Closed maruiqi0710 closed 1 year ago
Vecscreen removes primer and obvious contam (phiX) and trims Or splits contigs using univec db.
Sourpurge screens scaffolds for contamination by looking for matches to groups outside the phylum. It removes scaffolds that are likely matching to a contamination source.
I have also just written in support for NCBI fcs-Gx tool which does similar thing to sourmash/sourpurge step.
In addition to vecscreen and sourpurge, the filter function is also involved in removing gene fragments of non-target species. The filter step removes reads before the assemble step, and also removes reads of mitochondrial genes from the mito step. Therefore, in AAFTF, there are three steps involved in removing gene fragments of non-target species.
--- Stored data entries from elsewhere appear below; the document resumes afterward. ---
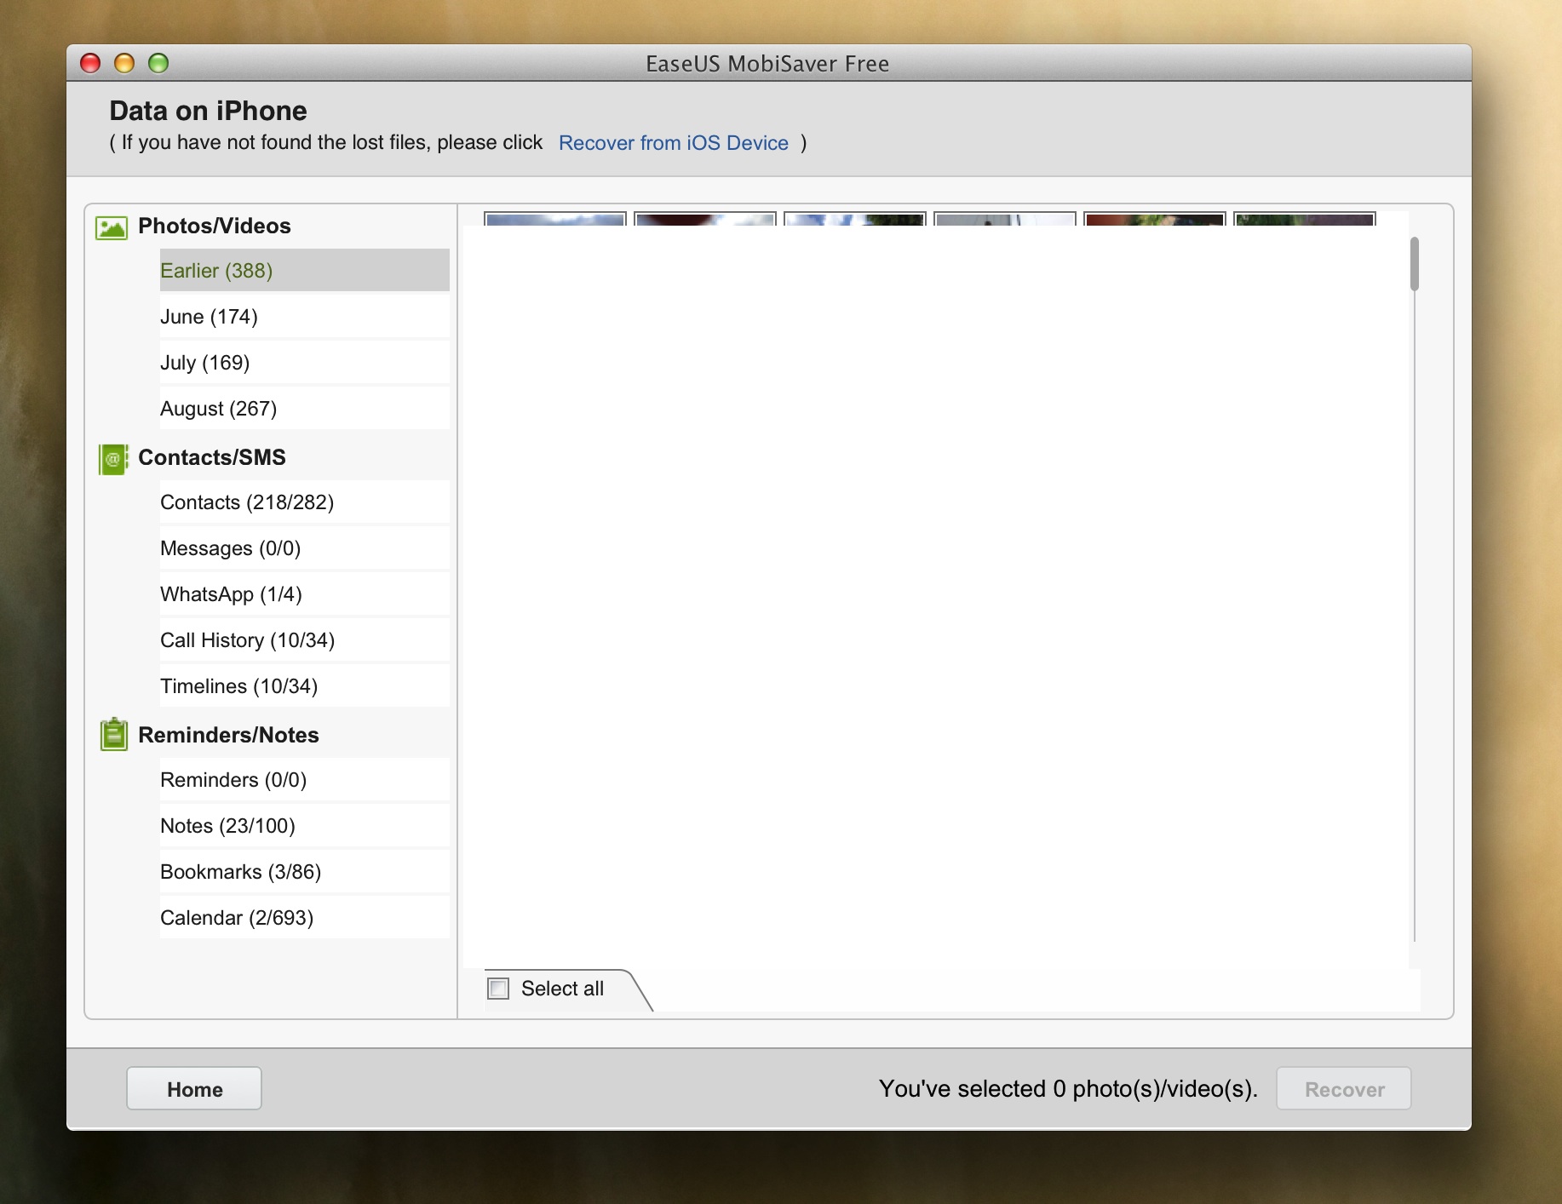Click the Contacts/SMS address book icon
Image resolution: width=1562 pixels, height=1204 pixels.
[112, 459]
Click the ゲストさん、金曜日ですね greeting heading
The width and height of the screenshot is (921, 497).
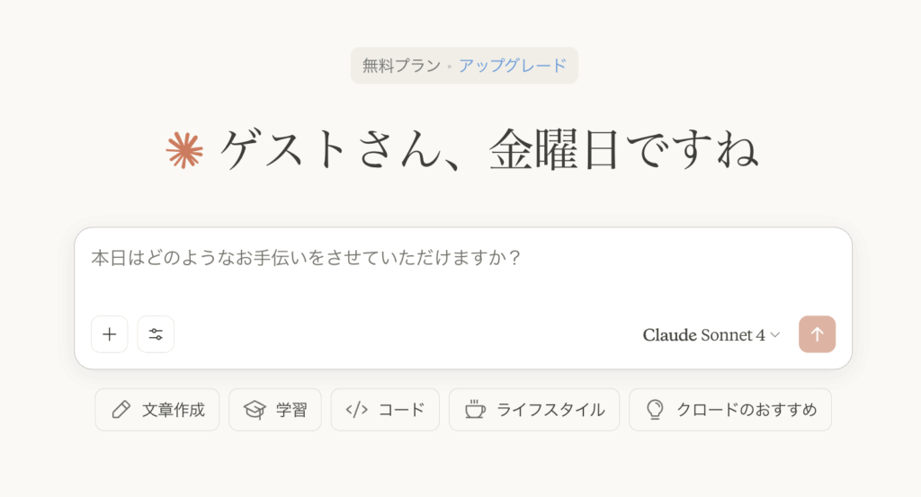489,150
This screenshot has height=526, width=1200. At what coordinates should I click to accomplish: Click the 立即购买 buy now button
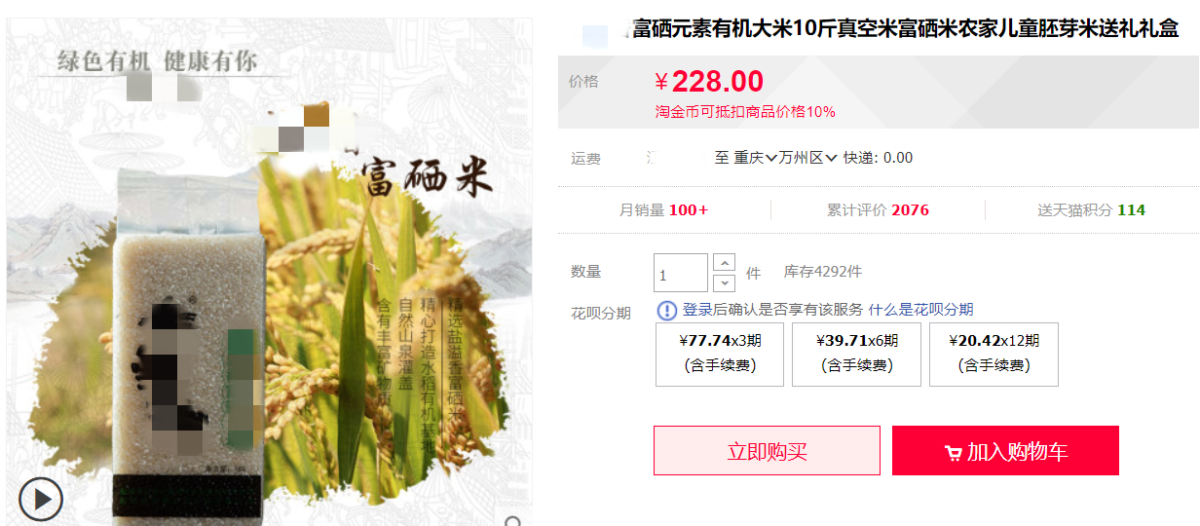767,451
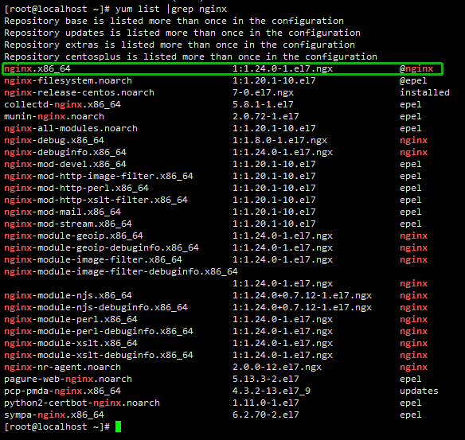Click the 'yum list |grep nginx' command text
The width and height of the screenshot is (465, 440).
tap(171, 9)
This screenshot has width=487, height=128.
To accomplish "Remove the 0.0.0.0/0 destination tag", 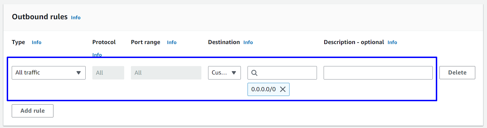I will tap(283, 89).
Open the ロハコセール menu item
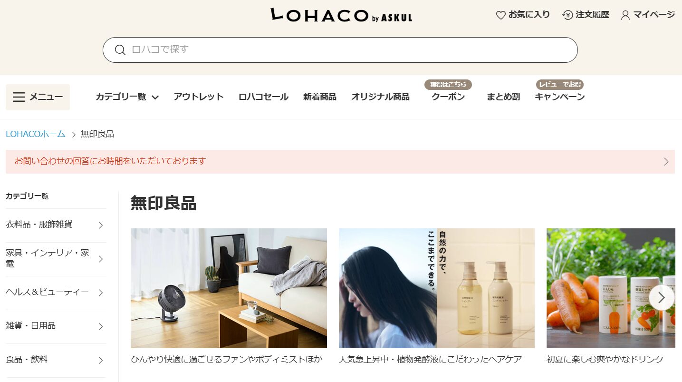Image resolution: width=682 pixels, height=382 pixels. (263, 97)
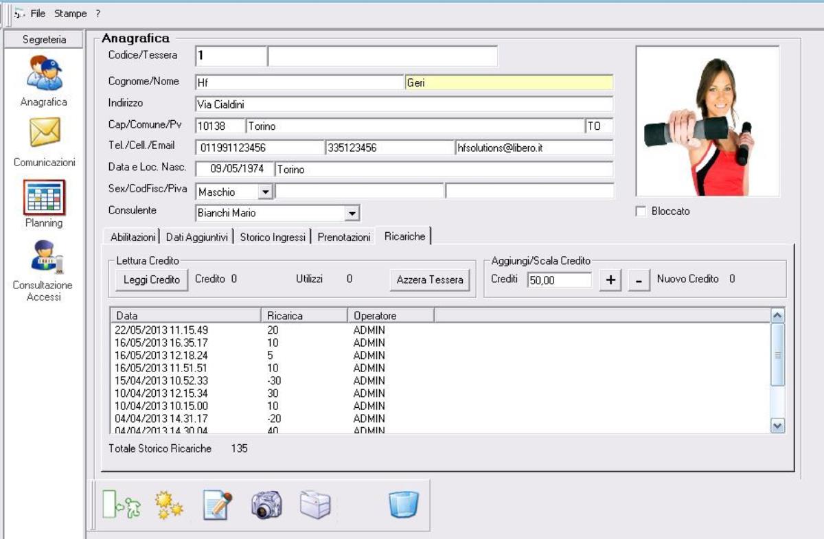The image size is (824, 539).
Task: Open the Stampe menu
Action: pos(71,13)
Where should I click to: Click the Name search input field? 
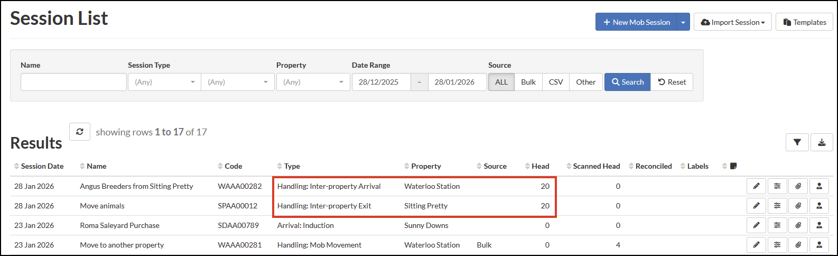coord(73,82)
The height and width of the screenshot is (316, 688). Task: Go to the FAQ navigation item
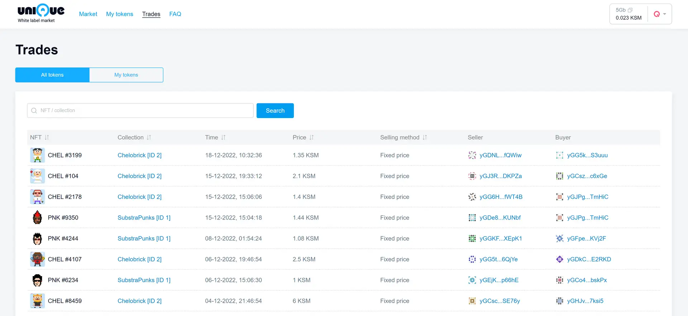[175, 14]
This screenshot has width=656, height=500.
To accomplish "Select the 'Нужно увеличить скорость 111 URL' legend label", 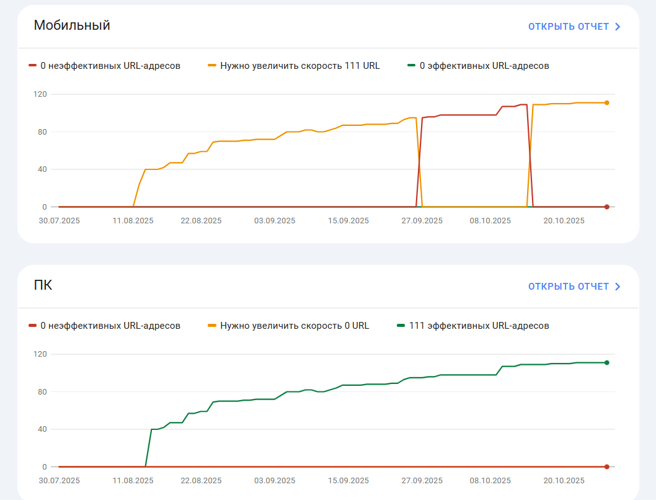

Did I summarize it correctly?
yes
someday soon I'll finish writing up a manuscript on the tool to give this more description.
the ncbi fcs-adapator and fcs-gx are being tested but gx is a little unwieldy as it needs a lot of memory and large DB while sourpurge is pretty small footprint (though the version of the DB I had been using before was removed from OSF.io so the default install may not work right now till we see if the replacement larger DB can still work efficiently).
fcs-gx support is now in AAFTF - available in live code and will be part of the v0.5.0 release
0.5.0 has these features. closing this query since answered above.
Do they all aim to remove contaminants from contigs (i.e., eliminate contigs that do not belong to the target species)?